In 2025, Cuesta de Moyano celebrated its 100-year history in grand style with a wide range of activities that filled the twelve months of the year. Now, as a grand finale to this literary celebration, the Soy de la Cuesta Citizens’ Association is bringing this first century of history to a close with a free photography exhibition.
It is an exhibition of“historical photos and texts by Soy de la Cuesta that traces a hundred years of history on La Cuesta”and draws on images from sources such as the Santos Yubero Collection at the Regional Archive of the Community of Madrid, according to the association itself.
The photographs, displayed across six panels, span from the 1920s to 2010 and are accompanied by texts written by the association itself to provide context about this space which, in the words of the delegate for Culture, Tourism, and Sports, Marta Rivera de la Cruz, “has been part of our cultural and literary memory for a century.”
The exhibition is being shown at Madrid’s network of municipal libraries to bring it closer to the neighborhoods, and has already been on display at the Vargas Llosa (Centro), La Chata (Carabanchel), and Ángel González (Latina) libraries.
A traveling exhibition through Madrid’s libraries

The exhibition, as mentioned, is traveling, and after being on display at the Ángel González Library last March, it can be visited until April 30 at the María Zambrano Library (Complutense University of Madrid, Calle del Profesor Aranguren, s/n), in the Moncloa-Aravaca district.
The following stops have been planned as follows:
- Gerardo Diego Library (Calle del Monte Aya, 12): May 1–31, 2026. Villa de Vallecas.
- José Hierro Library (43 Rafaela Ybarra Avenue): June 1–30, 2026. Usera.
La Cuesta de Moyano, a permanent book fair since 1925

Before occupying the space we know today—integrated into the Paseo del Prado and the Buen Retiro Gardens, the Landscape of Arts and Sciences, declared a UNESCO World Heritage Site— this permanent book fair had other locations.
Initially, the booksellers were located in the market at Plaza de Atocha, “where they shared customers with florists and fruit vendors,” explains the Madrid City Council.

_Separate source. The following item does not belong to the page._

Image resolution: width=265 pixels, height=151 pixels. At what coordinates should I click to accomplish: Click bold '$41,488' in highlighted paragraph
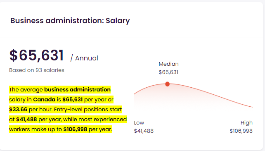26,120
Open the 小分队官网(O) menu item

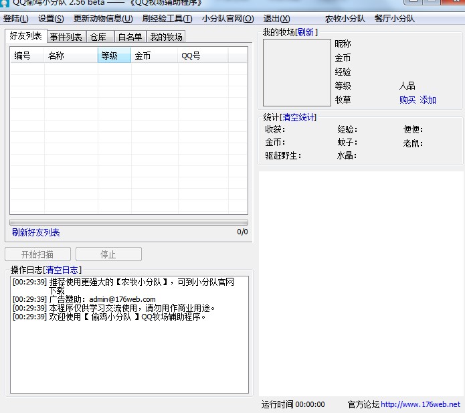(228, 19)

In 1919, they opened their stalls next to the gate of the Botanical Garden and officially became a book fair.
Finally, in 1925, the city council moved them to Claudio Moyano Street—named after the 19th-century politician who, in 1857, spearheaded the longest-standing education law in Spanish history—from which they take their name.
Following a request from the Soy de la Cuesta Association in 2023, on January 14, 2026, the Community of Madrid declared the Cuesta de Moyano Book Fair an Asset of Cultural Interest (BIC) in the Intangible Heritage category, recognizing “its historical and cultural value and its role as a benchmark of Madrid’s literary tradition.”